• **To be done**
Render everything from the line containing "Choose Supprimer de Google Chrome" down to the end of the entries as a numbered list. Skip blank lines and leave out the pictures.
═════ Information given
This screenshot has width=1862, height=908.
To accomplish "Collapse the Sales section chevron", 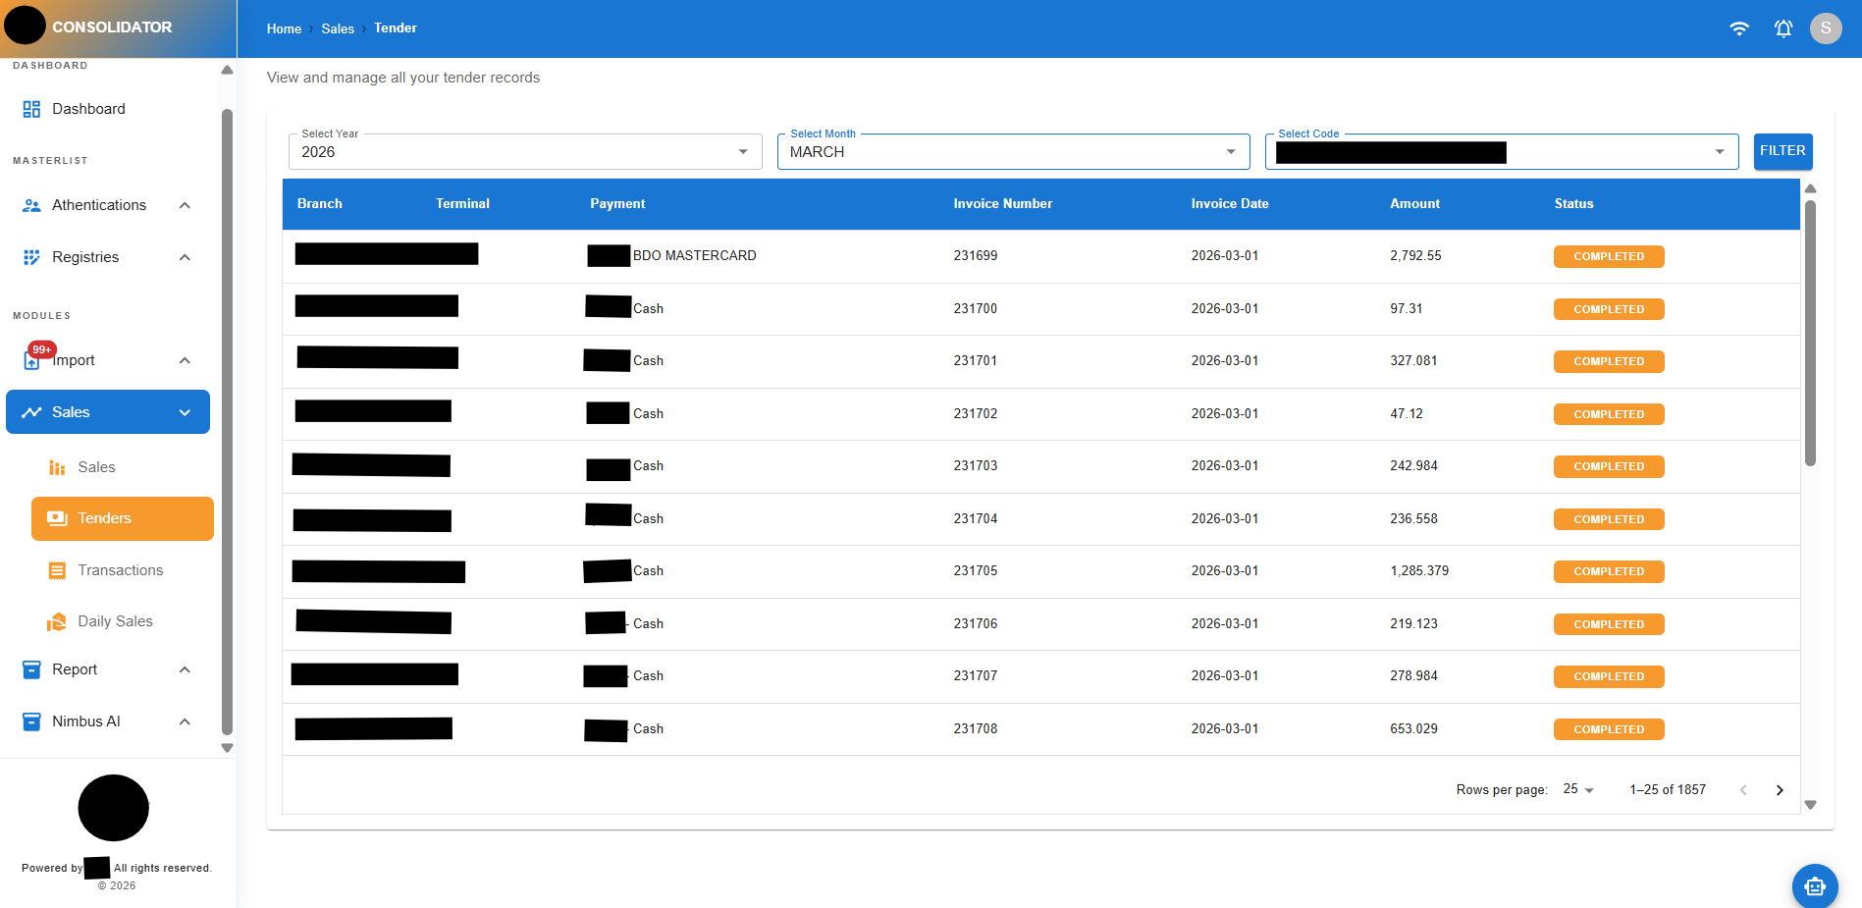I will coord(185,411).
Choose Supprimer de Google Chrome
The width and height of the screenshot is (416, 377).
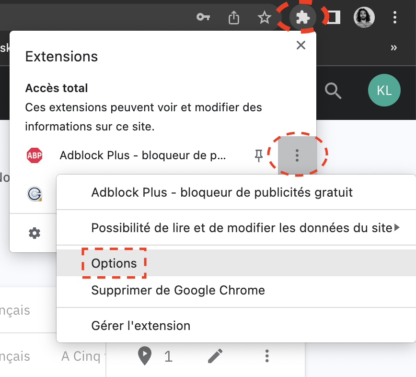tap(178, 290)
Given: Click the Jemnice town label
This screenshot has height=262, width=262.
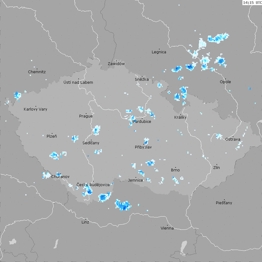Looking at the screenshot, I should pyautogui.click(x=136, y=180).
══════════
• **Task solution**
1. Choose Supprimer de Google Chrome
2. The width and height of the screenshot is (416, 377).
3. tap(178, 290)
4. Given: Click the Jemnice town label
5. This screenshot has height=262, width=262.
6. Looking at the screenshot, I should pyautogui.click(x=136, y=180).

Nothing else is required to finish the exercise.